(Exercise aim) Pick out each line of the material that contains the string "field", and copy those lines.

(Data for this task)
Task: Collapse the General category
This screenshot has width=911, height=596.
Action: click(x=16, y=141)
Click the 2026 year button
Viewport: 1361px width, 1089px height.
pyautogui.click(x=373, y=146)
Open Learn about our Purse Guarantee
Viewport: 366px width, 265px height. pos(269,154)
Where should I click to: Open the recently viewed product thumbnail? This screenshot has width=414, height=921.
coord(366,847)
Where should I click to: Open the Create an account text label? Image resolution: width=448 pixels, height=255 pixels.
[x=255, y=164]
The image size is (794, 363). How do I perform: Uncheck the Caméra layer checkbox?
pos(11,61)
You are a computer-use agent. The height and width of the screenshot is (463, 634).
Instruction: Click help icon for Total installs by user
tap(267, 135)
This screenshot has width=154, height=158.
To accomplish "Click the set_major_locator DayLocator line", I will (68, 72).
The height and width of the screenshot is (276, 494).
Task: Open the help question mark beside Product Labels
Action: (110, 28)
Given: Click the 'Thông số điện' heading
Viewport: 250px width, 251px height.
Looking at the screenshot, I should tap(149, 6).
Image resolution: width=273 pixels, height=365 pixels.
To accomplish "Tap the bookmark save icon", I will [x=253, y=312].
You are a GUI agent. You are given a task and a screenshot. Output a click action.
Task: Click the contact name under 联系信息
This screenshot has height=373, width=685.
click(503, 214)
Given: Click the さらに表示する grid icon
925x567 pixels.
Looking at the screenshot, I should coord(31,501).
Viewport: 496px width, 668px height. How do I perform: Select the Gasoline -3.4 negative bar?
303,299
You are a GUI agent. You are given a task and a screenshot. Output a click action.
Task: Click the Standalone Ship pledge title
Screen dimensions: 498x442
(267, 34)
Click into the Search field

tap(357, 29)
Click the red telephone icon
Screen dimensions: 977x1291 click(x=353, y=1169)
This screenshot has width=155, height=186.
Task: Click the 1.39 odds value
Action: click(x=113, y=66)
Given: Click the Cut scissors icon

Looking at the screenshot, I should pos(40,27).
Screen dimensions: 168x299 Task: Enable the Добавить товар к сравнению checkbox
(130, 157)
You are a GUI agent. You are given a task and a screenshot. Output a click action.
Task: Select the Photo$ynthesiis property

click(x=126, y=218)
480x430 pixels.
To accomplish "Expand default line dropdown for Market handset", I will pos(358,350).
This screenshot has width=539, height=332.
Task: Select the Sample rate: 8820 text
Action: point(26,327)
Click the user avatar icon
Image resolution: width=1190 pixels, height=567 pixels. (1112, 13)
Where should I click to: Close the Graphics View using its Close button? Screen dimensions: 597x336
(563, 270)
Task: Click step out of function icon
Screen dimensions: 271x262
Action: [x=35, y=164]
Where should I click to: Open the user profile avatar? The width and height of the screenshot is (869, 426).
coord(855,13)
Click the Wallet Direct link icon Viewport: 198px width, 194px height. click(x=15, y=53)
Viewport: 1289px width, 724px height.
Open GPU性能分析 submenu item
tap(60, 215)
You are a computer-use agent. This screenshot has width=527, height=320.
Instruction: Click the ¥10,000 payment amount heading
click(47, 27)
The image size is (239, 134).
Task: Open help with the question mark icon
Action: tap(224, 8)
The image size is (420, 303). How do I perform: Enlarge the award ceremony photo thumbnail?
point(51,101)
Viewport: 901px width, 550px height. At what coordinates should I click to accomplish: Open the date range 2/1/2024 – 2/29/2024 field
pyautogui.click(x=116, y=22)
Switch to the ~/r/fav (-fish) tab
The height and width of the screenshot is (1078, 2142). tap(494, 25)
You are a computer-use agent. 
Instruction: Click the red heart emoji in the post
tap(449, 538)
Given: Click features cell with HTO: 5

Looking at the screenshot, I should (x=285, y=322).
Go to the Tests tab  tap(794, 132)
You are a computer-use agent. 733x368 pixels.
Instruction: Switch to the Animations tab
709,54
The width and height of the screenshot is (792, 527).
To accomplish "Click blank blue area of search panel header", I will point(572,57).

(Task result)
Click into the Search field
Viewport: 901px width, 550px height. At what coordinates should I click to accomplish: Open the date range 2/1/2024 – 2/29/2024 field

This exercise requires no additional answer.